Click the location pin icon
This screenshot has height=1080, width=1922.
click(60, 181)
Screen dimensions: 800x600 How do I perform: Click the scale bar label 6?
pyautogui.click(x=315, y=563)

- **What you have to do**: Set down, word for word, every line from the line that holds "Screen dimensions: 800x600" to the end of the entries above, including both ends.

- **Task answer**:
Screen dimensions: 800x600 How do I perform: Click the scale bar label 6?
pyautogui.click(x=315, y=563)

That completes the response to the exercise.